Executives say Australia gas moves may hit long-term energy investment
(Reuters) - The Australian government's repeated intervention in domestic gas prices could have long-term repercussions on investments in its wider energy sector, industry executives warned this week.
Australia, which accounts for 21% of global liquefied natural gas (LNG) exports, has successfully attracted billions of dollars in investments over decades because of its abundant resources and stable investment environment.
However, domestic supply shortages in the east coast and record gas prices last year prompted government measures including caps on local natural gas and coal prices.
Early this year, it proposed expanding its powers to curb LNG exports from Australia's three east coast projects to meet shortfalls for the region which is home to most of its population and gas-dependent manufacturers.
"Every single policy change they've made has hurt the sector, has hindered its ability to invest," Saul Kavonic, head of energy and resources at Credit Suisse, told the Australian Petroleum Production and Exploration Association conference.

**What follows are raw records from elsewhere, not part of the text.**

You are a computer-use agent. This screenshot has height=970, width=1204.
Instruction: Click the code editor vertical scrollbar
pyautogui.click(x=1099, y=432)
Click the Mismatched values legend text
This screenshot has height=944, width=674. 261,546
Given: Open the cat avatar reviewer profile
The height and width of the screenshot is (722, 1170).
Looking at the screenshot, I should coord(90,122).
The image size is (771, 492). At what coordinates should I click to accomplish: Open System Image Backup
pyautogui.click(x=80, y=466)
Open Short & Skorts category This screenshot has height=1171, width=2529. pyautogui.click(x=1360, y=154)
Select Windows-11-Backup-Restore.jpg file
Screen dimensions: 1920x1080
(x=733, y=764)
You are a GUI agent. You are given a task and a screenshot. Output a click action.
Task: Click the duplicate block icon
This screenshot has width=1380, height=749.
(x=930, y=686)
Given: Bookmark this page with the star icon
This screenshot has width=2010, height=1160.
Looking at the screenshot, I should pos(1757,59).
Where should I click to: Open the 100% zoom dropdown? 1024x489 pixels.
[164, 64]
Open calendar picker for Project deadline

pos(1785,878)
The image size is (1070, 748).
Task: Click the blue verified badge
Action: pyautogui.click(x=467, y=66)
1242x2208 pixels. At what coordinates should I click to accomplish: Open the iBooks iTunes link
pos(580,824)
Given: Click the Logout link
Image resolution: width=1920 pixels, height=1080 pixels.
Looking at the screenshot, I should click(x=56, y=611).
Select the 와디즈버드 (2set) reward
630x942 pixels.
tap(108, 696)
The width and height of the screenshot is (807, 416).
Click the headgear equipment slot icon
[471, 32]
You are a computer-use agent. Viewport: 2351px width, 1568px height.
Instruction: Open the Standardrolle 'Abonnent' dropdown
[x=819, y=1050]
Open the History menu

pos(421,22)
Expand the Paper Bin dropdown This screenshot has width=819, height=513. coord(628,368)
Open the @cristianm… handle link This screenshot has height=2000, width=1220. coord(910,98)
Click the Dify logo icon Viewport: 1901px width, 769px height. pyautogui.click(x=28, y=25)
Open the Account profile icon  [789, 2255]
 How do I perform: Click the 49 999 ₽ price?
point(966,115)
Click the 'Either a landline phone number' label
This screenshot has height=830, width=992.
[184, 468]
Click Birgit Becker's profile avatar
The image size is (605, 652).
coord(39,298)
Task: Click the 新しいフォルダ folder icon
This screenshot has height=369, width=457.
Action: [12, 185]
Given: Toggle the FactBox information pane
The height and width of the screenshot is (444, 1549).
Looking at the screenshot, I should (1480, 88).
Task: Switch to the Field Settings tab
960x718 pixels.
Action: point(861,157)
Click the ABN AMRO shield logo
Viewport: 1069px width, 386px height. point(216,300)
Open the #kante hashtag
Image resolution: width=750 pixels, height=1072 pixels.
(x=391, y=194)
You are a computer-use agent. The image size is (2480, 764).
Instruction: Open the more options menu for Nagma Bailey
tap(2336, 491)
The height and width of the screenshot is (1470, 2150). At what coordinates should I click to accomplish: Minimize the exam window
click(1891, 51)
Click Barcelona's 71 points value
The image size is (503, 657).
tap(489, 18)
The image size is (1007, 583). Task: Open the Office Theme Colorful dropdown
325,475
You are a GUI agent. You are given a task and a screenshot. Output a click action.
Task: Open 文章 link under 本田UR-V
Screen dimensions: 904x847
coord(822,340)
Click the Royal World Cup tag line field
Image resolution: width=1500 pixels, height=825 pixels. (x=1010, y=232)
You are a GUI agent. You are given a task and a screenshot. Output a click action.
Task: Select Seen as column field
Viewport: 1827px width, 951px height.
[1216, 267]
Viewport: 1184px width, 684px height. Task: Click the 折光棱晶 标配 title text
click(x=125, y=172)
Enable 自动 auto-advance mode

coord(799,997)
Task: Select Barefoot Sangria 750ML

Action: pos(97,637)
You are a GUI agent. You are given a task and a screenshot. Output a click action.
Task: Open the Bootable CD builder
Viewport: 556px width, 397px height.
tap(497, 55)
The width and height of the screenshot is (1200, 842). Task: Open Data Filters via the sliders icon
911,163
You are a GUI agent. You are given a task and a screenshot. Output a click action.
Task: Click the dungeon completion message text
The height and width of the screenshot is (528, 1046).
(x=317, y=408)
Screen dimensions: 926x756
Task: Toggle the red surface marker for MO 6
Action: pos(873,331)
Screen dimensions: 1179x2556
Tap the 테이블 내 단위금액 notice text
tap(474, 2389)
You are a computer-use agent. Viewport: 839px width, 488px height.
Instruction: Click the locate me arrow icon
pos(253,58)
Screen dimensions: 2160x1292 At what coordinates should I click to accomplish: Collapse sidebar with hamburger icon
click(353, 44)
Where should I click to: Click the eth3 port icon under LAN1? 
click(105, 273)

"Large investors are now seeing investment in gas as unwelcome in Australia and its going to have repercussions well beyond just around energy security here," Kavonic said.
"For example, a Japanese company wants to build a hydrogen project, they're going to remember the experience they've seen in gas and know that when they build that larger project in 15 years, the government might come, increase the taxes, change the regulations, force their domestic regulation policy etc".
"And that ... will see people do more hydrogen in the U.S. than in Australia instead."
Stable policies have always set Australia apart despite higher costs and hard-to-access resources, but a "pancake stack of policy changes" has made investment more difficult, said Bill Townsend, senior vice president corporate at Inpex Corp.
"When we do go to advanced projects, we'll have to add an additional risk or additional uncertainty into the mix."
"When you start to add up those pancakes into a stack, all the issues, it paints a picture of a deteriorating investment climate in the country, which is of concern," Townsend added.
Shell's Australia head Tony Nunan said while the company is complying, intervention is "not a desired place".
"It's incumbent on us as an industry, on government, on the regulators and our customers to make the market work, such that we can move away from this view that we can intervene in price."